平成21年度においては,桜島ではこれまでの研究を総括するとともに,地表踏査を実施し,トレンチ地点の選定を行うことを主目的とする.有珠山においては,長期のマグマ進化を解明するための試料採取に重点を置く.伊豆大島では文献による噴火記録と地表踏査による噴火推移の対比に試みる.それ以外の火山でもこれまでの研究の総括を行い,それを踏まえた地表踏査を行うことに重点がおかれる.
平成22年度においては,桜島でトレンチ調査を実施する.さらにその結果を踏まえて,次年度のトレンチ地点の選定を行う.有珠山では試料の岩石学的検討を行う.伊豆大島では地表踏査を継続する.それ以外の火山でも地表踏査を継続する.

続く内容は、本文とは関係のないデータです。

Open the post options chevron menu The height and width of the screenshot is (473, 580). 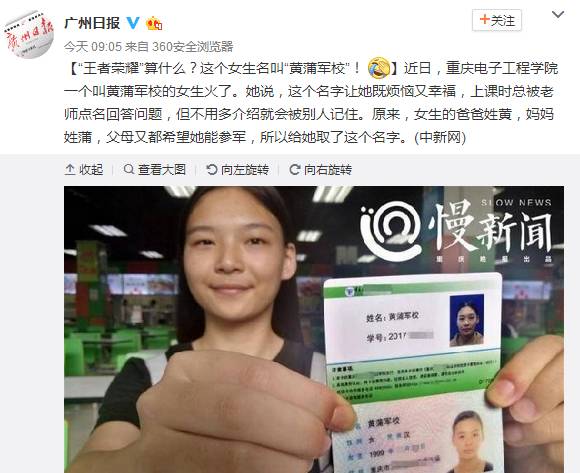click(x=557, y=15)
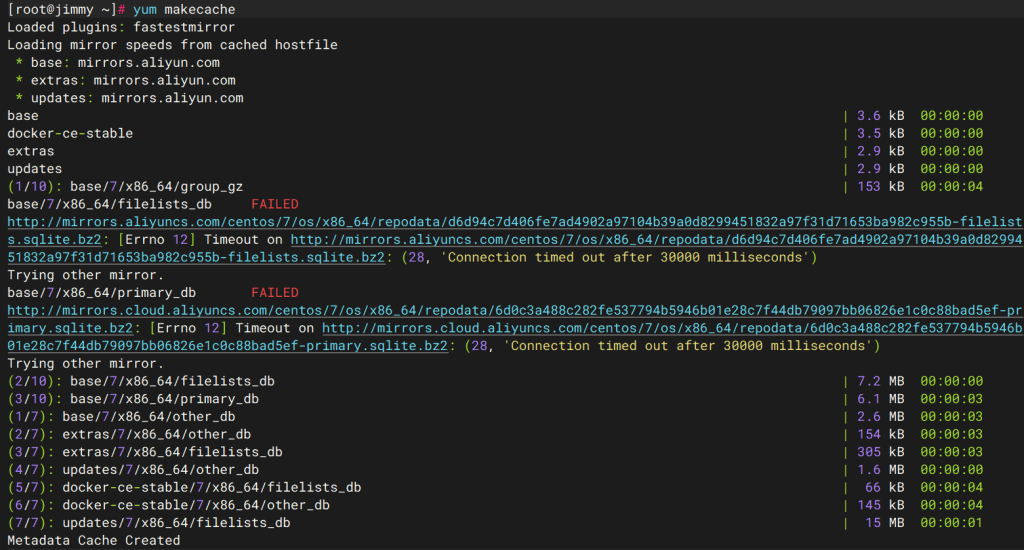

平成23年度においては,桜島火山でトレンチ調査を実施するとともに試料の岩石学的検討を行う.さらに採取試料の岩石学的検討を行う.有珠山においては岩石学的検討を継続するとともに,関連するボーリング探査にも参画する.伊豆大島では岩石学的検討に重点をおく.それ以外の火山でも岩石学的検討を行う.
平成24年度においては,桜島では試料の岩石学的検討を行うとともに地表踏査も行う.有珠山ではボーリング探査の資料も加え岩石学的検討を行う.伊豆大島およびその他の火山では岩石学的検討を行うとともに,追加の地表踏査を行う.
平成25年度においては,研究のとりまとめを行い,投稿論文作成を重視する.特に桜島,有珠山および伊豆大島では噴火シナリオ作成にも協力する.また複数の火山で中長期噴火予測を試みる.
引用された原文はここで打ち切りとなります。